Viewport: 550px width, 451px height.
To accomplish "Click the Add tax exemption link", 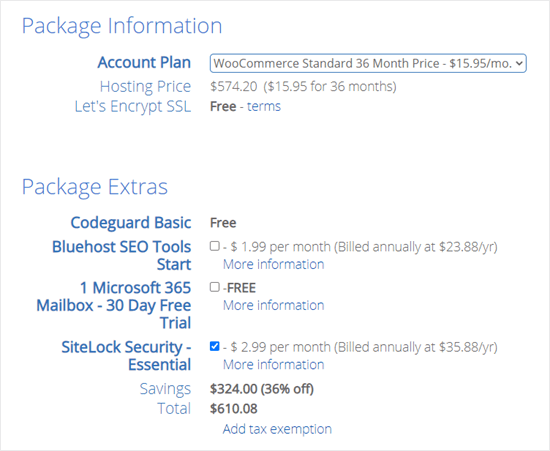I will click(277, 429).
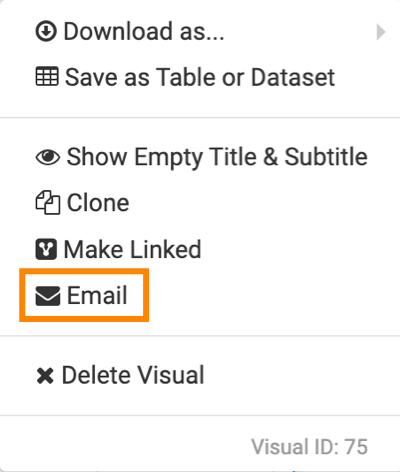Click the eye icon beside Show Empty Title
The width and height of the screenshot is (400, 472).
[48, 157]
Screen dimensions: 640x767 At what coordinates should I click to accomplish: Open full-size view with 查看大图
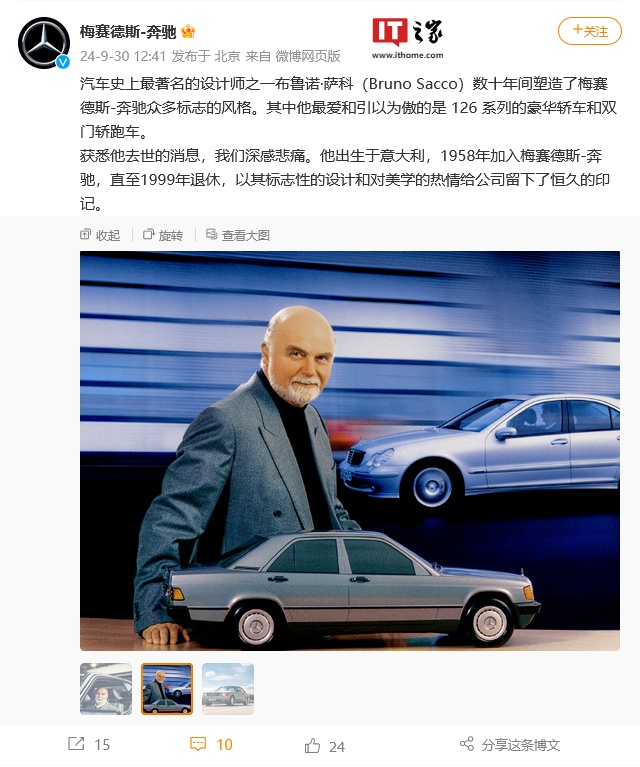click(x=238, y=235)
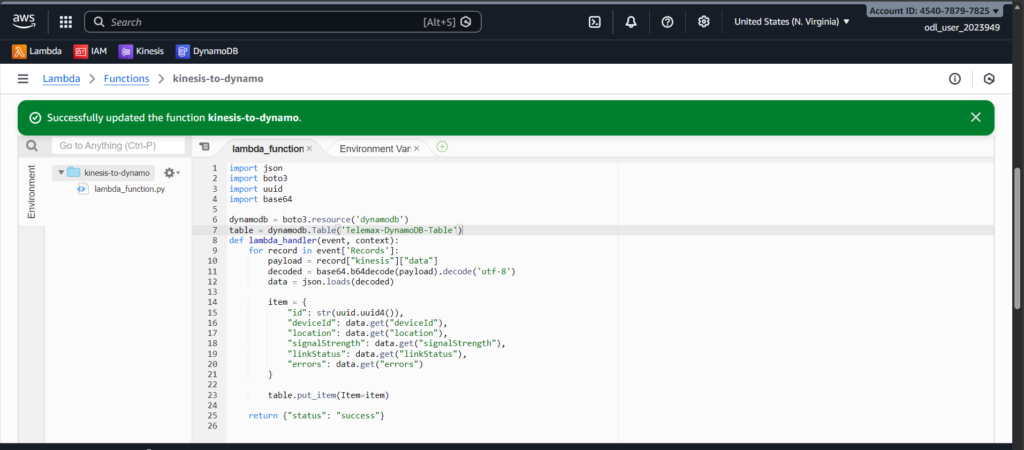The image size is (1024, 450).
Task: Launch CloudShell from the top bar
Action: [x=595, y=22]
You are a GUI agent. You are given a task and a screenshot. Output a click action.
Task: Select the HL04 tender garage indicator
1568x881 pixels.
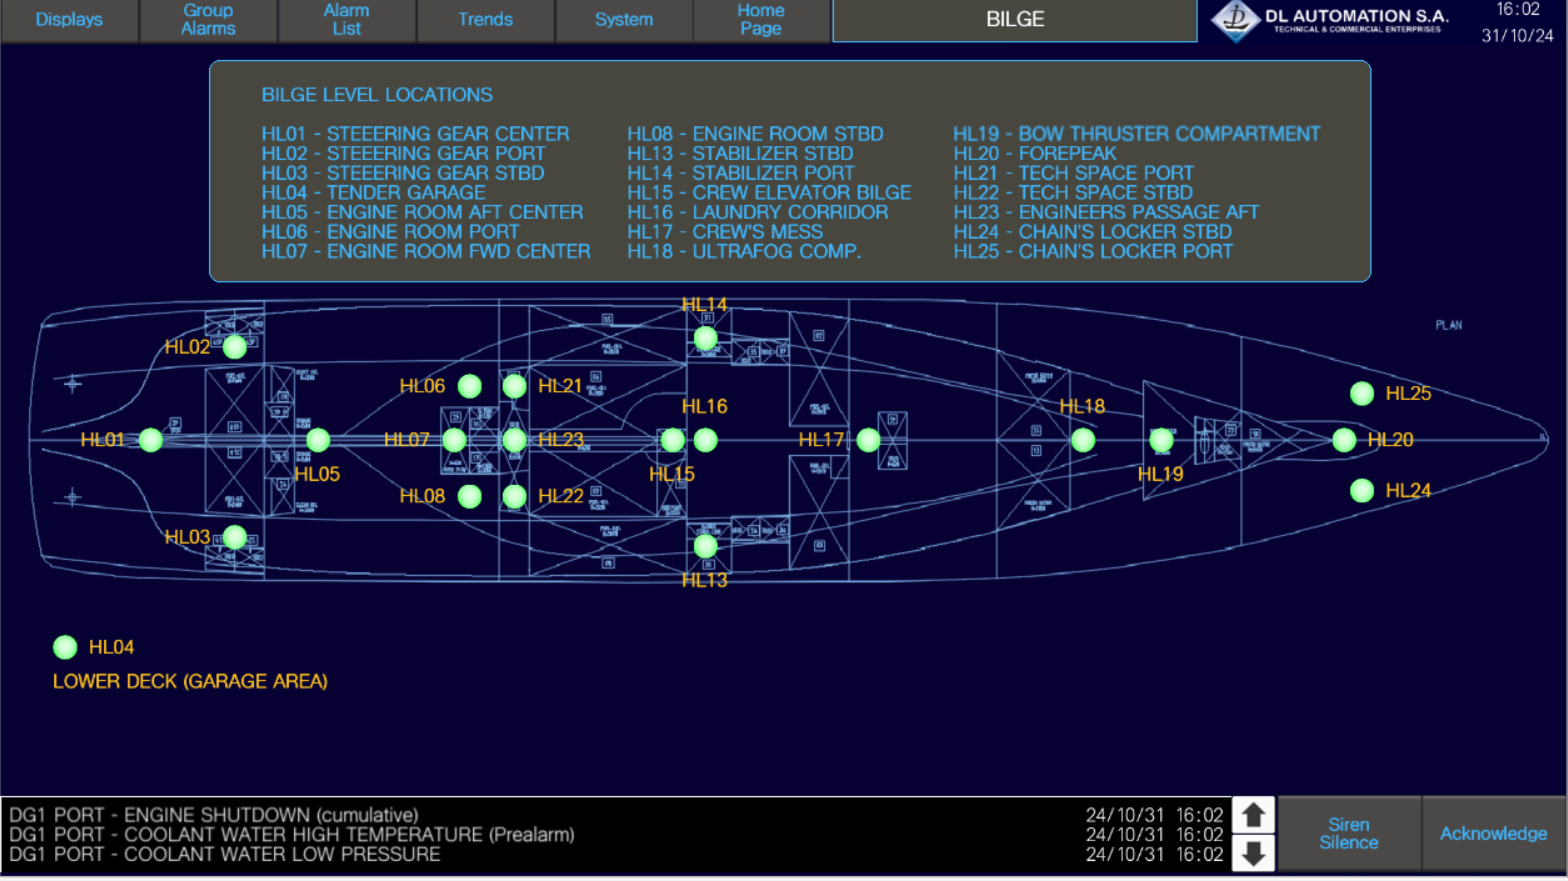click(x=65, y=647)
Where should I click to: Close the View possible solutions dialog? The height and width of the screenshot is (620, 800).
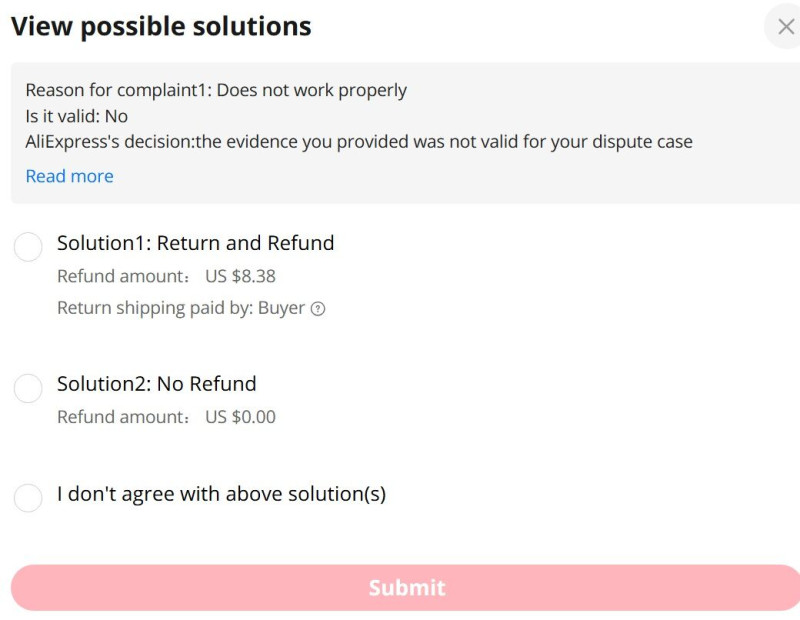(786, 26)
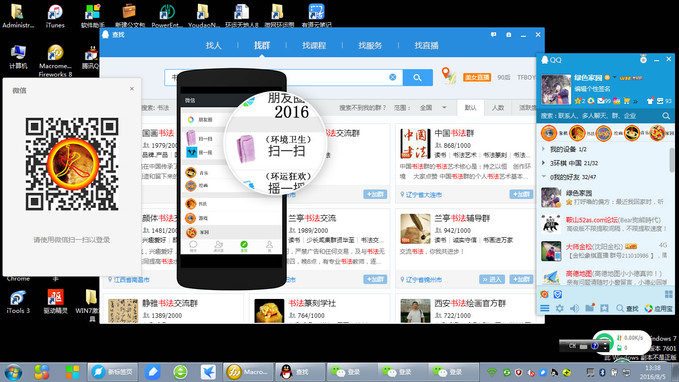Open online status dropdown beside 绿色家园
The height and width of the screenshot is (382, 679).
614,77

___

#### EXERCISE DIRECTIONS
Return verbatim every line from the one holding "Where should I" to the end of the records above. Do not copy the pictures.

#### SOLUTION FOR THIS PROBLEM
Where should I click to: Close the View possible solutions dialog? The height and width of the screenshot is (620, 800).
(786, 26)
Open online status dropdown beside 绿色家园
The height and width of the screenshot is (382, 679).
614,77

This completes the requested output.